■ Exercise brief
Among the entries below, find the lines holding "will" and copy them.

----------

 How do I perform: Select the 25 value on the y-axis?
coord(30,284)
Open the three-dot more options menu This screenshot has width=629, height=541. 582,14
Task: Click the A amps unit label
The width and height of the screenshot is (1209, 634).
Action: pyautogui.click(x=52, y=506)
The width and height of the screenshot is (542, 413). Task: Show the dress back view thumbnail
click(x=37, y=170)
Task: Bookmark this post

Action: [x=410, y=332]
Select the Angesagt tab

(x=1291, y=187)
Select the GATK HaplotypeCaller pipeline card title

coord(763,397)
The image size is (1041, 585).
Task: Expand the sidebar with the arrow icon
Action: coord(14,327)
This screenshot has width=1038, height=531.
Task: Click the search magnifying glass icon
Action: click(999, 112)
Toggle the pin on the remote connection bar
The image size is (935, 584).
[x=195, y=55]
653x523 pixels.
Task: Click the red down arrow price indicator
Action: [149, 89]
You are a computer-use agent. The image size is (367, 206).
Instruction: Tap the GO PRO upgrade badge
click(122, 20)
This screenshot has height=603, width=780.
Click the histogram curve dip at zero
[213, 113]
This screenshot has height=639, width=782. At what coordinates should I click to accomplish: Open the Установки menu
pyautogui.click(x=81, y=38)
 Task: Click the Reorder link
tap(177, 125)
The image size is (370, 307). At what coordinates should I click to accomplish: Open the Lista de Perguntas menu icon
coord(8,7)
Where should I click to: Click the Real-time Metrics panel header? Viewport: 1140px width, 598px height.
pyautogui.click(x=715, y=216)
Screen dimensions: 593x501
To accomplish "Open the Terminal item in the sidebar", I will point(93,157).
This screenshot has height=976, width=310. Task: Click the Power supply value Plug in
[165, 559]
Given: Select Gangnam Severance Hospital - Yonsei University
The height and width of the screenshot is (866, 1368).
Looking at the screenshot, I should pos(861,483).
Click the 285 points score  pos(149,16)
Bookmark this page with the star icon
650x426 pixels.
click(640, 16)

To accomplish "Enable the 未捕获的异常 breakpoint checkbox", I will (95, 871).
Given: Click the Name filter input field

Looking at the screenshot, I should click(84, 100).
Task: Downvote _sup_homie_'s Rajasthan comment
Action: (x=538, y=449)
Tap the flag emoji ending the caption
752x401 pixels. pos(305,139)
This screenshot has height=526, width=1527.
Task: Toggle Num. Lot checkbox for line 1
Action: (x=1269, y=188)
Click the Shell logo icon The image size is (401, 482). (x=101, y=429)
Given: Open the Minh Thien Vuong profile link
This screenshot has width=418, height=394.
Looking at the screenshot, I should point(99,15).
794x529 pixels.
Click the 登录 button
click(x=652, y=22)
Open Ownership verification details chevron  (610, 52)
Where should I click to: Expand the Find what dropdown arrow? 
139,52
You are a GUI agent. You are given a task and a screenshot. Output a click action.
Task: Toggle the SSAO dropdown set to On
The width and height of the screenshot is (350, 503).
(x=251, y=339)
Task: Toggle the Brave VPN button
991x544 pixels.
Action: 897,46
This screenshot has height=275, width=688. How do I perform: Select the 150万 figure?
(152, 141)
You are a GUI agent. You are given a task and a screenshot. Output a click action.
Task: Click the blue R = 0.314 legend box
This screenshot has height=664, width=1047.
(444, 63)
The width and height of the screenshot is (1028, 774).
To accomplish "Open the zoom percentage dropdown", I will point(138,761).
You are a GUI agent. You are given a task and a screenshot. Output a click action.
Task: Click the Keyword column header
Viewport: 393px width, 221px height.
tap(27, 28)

----------

■ Problem solution
To accomplish "Open the Terminal item in the sidebar", I will point(93,157).
To accomplish "Enable the 未捕获的异常 breakpoint checkbox", I will (95, 871).
To accomplish "Open the zoom percentage dropdown", I will point(138,761).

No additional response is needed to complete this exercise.